__Dataset extract__:
=-=-=

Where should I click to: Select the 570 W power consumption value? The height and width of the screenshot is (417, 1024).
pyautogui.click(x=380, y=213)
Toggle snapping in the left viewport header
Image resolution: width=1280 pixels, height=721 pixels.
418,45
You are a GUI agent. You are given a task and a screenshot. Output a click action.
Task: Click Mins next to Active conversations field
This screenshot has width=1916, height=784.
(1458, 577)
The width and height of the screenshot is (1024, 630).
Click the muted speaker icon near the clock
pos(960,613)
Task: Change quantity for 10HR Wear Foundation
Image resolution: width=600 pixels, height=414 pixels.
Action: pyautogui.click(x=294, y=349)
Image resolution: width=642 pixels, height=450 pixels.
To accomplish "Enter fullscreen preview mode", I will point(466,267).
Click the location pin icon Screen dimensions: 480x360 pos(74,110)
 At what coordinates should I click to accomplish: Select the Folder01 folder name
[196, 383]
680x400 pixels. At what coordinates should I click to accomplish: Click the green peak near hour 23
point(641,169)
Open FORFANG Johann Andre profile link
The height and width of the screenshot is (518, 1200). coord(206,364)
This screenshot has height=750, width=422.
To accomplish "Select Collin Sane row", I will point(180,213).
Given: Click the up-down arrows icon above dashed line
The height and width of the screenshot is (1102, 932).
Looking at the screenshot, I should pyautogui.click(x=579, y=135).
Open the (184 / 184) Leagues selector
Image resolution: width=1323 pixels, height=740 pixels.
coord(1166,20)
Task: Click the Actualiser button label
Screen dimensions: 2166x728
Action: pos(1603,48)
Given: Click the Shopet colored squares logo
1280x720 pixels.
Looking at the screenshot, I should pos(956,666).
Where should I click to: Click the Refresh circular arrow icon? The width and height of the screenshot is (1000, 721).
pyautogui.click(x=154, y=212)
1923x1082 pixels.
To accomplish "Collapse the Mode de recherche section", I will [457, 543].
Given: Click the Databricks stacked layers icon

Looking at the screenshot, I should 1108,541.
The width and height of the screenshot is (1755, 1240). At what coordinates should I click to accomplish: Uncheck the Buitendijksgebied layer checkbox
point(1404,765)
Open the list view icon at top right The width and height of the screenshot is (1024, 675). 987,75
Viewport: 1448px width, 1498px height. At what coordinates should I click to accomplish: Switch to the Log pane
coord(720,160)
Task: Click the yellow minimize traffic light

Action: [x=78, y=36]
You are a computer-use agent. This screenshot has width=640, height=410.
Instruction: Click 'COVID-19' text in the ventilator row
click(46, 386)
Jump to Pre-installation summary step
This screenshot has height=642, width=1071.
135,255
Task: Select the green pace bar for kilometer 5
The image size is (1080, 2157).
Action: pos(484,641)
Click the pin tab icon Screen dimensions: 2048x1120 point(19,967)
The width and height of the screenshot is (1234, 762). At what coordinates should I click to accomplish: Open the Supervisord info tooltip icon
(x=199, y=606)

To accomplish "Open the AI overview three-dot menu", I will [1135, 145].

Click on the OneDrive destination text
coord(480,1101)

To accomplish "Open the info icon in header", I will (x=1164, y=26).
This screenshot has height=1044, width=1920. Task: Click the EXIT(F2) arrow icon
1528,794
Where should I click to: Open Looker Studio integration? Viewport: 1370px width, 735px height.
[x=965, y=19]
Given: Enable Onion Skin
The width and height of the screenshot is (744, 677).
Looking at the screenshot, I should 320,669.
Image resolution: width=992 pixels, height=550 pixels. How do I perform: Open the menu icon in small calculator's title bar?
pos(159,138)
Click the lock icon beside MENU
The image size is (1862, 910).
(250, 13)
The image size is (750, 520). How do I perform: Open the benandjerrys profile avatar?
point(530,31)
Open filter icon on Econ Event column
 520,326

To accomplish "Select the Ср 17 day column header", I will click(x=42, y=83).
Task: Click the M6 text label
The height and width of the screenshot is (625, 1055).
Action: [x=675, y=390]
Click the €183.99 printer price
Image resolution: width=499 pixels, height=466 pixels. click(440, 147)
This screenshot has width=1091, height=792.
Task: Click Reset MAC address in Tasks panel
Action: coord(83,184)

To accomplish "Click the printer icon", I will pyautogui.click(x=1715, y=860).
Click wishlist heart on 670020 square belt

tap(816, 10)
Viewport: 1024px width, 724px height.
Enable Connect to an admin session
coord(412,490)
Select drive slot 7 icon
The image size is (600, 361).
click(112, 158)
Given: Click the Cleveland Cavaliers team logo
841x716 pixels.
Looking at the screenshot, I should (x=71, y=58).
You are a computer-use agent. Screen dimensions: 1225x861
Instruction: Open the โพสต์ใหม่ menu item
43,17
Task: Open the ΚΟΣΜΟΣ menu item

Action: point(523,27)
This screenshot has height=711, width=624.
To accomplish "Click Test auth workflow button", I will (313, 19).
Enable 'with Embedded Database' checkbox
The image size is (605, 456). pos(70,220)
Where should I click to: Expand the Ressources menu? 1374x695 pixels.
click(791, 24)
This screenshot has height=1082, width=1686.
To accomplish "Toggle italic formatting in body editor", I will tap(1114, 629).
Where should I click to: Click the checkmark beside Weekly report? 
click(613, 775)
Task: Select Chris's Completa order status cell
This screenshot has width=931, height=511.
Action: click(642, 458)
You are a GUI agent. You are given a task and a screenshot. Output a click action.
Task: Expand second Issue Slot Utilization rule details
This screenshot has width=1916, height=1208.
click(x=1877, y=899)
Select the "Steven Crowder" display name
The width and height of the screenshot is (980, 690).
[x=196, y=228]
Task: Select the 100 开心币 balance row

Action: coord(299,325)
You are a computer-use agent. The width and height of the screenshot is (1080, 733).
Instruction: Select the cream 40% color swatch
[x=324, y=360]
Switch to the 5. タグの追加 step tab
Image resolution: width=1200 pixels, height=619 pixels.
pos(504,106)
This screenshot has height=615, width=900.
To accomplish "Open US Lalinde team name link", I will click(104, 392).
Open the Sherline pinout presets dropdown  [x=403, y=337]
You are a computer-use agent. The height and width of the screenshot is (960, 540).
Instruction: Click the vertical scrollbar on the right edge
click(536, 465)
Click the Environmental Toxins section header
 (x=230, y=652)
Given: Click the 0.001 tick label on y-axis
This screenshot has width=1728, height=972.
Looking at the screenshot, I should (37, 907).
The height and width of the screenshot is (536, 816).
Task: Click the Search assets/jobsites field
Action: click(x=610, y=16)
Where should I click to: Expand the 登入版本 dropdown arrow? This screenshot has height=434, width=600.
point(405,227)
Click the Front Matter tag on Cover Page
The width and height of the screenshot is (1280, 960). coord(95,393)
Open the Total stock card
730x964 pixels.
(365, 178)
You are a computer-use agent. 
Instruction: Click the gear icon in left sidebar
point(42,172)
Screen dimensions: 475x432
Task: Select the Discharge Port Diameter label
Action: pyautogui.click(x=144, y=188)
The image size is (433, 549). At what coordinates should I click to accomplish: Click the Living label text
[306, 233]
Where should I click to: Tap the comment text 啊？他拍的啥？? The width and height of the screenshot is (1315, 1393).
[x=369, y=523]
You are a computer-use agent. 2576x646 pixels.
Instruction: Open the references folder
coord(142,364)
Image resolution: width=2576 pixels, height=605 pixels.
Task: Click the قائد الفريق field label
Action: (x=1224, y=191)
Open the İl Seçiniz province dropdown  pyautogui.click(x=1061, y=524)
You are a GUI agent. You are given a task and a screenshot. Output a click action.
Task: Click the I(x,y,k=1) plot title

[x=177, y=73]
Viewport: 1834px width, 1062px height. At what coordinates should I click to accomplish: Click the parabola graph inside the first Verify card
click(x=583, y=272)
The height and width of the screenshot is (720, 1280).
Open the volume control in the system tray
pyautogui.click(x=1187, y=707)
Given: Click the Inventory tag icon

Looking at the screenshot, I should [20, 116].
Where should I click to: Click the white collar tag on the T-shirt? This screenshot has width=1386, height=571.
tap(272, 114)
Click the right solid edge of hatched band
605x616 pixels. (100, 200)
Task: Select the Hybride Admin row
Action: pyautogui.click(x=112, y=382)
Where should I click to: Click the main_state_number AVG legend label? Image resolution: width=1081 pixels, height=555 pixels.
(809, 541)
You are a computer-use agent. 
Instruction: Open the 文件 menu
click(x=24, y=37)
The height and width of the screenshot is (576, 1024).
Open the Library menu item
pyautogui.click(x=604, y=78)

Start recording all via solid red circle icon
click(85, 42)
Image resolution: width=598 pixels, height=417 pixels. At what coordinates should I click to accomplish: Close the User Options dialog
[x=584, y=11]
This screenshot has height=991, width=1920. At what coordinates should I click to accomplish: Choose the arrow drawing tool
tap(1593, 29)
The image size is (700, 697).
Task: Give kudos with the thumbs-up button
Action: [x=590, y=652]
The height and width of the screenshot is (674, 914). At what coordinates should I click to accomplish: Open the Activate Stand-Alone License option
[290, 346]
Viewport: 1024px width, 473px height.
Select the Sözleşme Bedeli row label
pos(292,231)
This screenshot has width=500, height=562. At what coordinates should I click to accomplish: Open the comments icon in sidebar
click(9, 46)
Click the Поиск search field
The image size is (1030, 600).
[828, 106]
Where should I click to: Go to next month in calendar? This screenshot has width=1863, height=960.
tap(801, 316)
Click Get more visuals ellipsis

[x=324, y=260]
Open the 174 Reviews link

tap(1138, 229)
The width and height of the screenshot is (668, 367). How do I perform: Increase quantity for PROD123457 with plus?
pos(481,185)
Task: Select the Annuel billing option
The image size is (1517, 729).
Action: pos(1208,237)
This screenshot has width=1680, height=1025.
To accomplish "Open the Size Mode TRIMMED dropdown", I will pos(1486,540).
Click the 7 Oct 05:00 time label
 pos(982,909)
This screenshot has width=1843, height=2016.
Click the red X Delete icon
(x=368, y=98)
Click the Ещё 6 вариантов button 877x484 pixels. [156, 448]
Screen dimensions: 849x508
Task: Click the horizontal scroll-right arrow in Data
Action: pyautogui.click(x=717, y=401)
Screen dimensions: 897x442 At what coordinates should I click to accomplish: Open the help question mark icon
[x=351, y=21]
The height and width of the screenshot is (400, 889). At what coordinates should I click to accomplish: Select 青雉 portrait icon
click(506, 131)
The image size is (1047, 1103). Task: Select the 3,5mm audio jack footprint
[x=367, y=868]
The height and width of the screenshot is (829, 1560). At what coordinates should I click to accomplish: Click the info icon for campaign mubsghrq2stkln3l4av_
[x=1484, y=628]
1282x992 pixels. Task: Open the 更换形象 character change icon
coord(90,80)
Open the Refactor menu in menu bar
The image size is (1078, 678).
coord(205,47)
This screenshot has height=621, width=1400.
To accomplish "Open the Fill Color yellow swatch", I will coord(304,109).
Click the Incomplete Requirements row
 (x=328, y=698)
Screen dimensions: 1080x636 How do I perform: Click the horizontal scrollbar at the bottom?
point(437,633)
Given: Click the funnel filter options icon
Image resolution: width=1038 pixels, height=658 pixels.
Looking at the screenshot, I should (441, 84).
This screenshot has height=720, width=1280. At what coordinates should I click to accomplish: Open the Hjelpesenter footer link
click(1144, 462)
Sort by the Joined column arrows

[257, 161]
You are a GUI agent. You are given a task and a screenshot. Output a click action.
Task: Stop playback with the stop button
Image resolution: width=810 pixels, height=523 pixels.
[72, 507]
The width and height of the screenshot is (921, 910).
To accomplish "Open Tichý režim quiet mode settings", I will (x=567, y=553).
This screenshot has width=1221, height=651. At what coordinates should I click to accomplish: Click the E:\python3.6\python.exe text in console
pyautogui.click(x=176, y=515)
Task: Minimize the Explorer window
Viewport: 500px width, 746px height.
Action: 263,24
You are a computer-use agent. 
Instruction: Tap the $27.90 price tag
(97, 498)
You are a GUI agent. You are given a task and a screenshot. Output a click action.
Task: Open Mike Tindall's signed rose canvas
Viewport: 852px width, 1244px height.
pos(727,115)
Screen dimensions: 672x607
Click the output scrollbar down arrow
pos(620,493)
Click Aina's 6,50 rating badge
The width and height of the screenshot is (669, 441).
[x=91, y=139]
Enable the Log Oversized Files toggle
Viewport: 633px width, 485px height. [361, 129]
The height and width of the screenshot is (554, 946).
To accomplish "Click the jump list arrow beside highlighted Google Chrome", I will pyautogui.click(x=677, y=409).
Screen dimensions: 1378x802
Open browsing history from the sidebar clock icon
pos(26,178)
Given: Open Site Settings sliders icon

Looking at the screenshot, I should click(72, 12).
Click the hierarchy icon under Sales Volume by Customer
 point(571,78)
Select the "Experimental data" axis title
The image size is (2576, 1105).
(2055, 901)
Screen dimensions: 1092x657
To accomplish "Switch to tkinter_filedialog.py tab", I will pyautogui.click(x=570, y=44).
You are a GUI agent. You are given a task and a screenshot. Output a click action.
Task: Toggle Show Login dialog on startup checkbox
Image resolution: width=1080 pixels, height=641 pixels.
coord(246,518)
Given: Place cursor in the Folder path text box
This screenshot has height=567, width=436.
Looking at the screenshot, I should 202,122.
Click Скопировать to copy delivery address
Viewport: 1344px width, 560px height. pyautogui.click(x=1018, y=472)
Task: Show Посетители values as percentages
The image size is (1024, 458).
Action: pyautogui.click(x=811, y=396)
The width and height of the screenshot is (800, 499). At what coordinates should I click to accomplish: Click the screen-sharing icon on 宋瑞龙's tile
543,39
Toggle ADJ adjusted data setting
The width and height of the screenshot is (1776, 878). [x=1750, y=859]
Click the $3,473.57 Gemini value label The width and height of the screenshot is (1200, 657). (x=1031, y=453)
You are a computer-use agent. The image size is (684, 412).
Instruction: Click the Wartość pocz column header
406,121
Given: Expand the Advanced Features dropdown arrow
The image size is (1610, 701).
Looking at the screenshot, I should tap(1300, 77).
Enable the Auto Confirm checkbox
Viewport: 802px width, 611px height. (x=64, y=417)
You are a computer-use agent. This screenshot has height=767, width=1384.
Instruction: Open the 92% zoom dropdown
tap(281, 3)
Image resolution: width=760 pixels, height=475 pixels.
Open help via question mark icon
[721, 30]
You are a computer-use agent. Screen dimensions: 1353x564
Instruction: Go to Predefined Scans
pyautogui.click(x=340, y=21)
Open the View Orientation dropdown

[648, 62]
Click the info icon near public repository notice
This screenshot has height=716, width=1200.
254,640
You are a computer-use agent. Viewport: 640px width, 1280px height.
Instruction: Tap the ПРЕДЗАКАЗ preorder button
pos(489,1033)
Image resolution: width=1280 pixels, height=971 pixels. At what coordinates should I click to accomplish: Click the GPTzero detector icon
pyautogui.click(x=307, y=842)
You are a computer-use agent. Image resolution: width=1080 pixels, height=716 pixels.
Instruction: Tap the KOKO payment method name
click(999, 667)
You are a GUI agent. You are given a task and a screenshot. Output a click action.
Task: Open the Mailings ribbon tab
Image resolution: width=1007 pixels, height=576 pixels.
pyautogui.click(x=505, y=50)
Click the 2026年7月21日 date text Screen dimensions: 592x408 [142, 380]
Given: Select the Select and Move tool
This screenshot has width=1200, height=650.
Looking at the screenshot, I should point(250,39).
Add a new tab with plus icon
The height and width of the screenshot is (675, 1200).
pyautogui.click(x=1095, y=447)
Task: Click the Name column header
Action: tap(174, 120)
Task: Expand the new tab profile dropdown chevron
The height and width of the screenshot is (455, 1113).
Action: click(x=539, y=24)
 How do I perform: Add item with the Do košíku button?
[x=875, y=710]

=-=-=

Copy the lines above exactly, beginning at the line that has "Where should I click to: Click the checkmark" and stopping after the line that has "Open the Sherline", and omit the rest.

Where should I click to: Click the checkmark beside Weekly report? 
click(613, 775)
Task: Select Chris's Completa order status cell
This screenshot has width=931, height=511.
Action: click(642, 458)
You are a GUI agent. You are given a task and a screenshot. Output a click action.
Task: Expand second Issue Slot Utilization rule details
This screenshot has width=1916, height=1208.
click(x=1877, y=899)
Select the "Steven Crowder" display name
The width and height of the screenshot is (980, 690).
[x=196, y=228]
Task: Select the 100 开心币 balance row

Action: coord(299,325)
You are a computer-use agent. The width and height of the screenshot is (1080, 733).
Instruction: Select the cream 40% color swatch
[x=324, y=360]
Switch to the 5. タグの追加 step tab
Image resolution: width=1200 pixels, height=619 pixels.
pos(504,106)
This screenshot has height=615, width=900.
To accomplish "Open US Lalinde team name link", I will click(104, 392).
Open the Sherline pinout presets dropdown  [x=403, y=337]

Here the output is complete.